Il est intéressant de noter que cette réduction de 2 logs d’ADNtc après un cycle de traitement a permis d’établir un pronostic tant dans les schémas thérapeutiques de première ligne que dans les schémas de rattrapage. Cette réduction significative d’ADNtc a donc été qualifiée de réponse moléculaire précoce. De même, une réduction de 2,5 log de l’ADNtc après deux cycles de traitement s’est également avérée être de bon pronostic et a été qualifiée de réponse moléculaire majeure (RMM). Il est à noter que la RMM a une valeur pronostique plus élevée que les niveaux d’ADNc avant le traitement. En outre, la réponse moléculaire par l’ADNtc reste un facteur pronostique pour la survie sans maladie et la survie globale, même en tenant compte d’autres facteurs pertinents dans l’analyse multivariée, notamment l’IPI, la cellule d’origine et les examens TEP/CT intermédiaires. Compte tenu de l’utilité pronostique des examens TEP/CT intermédiaires dans le DLBCL, bien que leur utilité pour sélectionner le traitement des patients soit sous-optimale, la dépendance de la réponse moléculaire d’ADNtc suggère une valeur significative en tant que biomarqueur pronostique seul et donc potentiellement en combinaison avec ces examens.
Grâce à l’ensemble des technologies pouvant permettre d’analyser l’ADNtc , nous pouvons désormais envisager concrètement d’utiliser les informations qualitatives et quantitatives issues de l’ADNtc pour guider le traitement des patients (choix des drogues au diagnostic ou à la rechute) et/ou guider les stratégies de traitement selon une combinaison PET-ADNtc très pertinente pour la prise en charge des lymphomes. L’analyse de l’ADN circulant avec étude du génotype est intéressante pour le diagnostic différentiel entre lymphome médiastinal de la zone grise, lymphome à grandes cellules B primitif du médiastin et lymphome de Hodgkin classique. Pour ce dernier, l’évaluation de la réponse moléculaire au traitement via l’analyse de la maladie résiduelle (ADNtc résiduel) permet de compléter les données apportées par le TEP-scanner [Camus, Pharmaceuticals 2021].

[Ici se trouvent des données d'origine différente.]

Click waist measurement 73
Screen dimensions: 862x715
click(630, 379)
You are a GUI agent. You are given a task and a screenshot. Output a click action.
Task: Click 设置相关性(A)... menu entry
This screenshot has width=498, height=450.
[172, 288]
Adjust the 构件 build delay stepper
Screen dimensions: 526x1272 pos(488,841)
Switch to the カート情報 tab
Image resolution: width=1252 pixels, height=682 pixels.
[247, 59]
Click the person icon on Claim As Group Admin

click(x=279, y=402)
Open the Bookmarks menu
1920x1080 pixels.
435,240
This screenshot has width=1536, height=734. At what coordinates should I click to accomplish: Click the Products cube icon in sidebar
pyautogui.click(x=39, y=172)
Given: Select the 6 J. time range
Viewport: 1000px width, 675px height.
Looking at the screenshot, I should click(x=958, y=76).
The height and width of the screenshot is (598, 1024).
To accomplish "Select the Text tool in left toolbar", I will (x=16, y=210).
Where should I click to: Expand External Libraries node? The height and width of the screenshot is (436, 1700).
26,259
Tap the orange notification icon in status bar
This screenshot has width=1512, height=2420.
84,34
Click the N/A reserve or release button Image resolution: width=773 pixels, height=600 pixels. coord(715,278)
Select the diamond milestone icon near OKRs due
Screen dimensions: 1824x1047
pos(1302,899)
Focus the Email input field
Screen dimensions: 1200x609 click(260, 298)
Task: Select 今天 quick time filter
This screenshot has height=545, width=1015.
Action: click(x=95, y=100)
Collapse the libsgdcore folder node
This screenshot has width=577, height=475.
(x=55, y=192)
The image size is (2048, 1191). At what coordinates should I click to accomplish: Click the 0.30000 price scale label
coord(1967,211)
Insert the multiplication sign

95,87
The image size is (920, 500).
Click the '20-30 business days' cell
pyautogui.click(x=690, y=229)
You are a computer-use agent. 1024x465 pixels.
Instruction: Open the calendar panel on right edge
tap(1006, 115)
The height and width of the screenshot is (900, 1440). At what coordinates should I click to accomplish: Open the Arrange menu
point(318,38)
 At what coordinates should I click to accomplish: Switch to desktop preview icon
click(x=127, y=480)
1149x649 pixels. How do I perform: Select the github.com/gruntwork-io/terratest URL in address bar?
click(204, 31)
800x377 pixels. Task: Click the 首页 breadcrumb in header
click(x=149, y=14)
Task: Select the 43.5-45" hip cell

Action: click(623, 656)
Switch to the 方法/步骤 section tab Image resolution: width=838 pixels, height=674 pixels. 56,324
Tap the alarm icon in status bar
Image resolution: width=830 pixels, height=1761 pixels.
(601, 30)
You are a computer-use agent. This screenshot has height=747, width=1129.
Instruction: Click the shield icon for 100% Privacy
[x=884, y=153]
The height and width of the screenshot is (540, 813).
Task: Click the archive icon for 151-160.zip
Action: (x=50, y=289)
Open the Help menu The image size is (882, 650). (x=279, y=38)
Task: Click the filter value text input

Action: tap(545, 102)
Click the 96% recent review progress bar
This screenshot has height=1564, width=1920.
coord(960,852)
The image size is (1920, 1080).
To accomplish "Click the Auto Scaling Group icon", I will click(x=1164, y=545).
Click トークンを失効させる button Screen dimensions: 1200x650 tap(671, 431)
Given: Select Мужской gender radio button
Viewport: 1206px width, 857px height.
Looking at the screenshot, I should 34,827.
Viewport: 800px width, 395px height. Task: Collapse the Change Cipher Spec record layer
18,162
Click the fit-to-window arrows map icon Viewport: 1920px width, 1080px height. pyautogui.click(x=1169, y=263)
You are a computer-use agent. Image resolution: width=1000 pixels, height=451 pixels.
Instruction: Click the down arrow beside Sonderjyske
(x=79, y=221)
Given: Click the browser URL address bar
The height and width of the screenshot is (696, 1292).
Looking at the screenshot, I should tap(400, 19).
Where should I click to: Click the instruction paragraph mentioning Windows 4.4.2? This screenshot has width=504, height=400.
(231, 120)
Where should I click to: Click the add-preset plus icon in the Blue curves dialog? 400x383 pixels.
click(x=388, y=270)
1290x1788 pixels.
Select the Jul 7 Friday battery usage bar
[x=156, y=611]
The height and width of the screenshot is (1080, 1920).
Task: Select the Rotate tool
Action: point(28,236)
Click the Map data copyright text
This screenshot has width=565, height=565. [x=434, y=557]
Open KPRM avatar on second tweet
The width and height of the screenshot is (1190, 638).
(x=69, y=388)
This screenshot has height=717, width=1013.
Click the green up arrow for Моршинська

Ce domaine d’étude est fascinant et foisonnant de résultats intéressants et il faut garder à l’esprit que le développement de ces technologies pour tirer bénéfice de l’ADNtc n’en est qu’à ses débuts. Parmi les nouveaux champs de données en cours d’exploration, on peut désormais étudier les informations immunologiques issues de l’expression des gènes [Esfahani et al. Nat Biotech 2022], ou l’ARN libre… et bien d’autres choses issues des acides nucléiques circulants dans le plasma!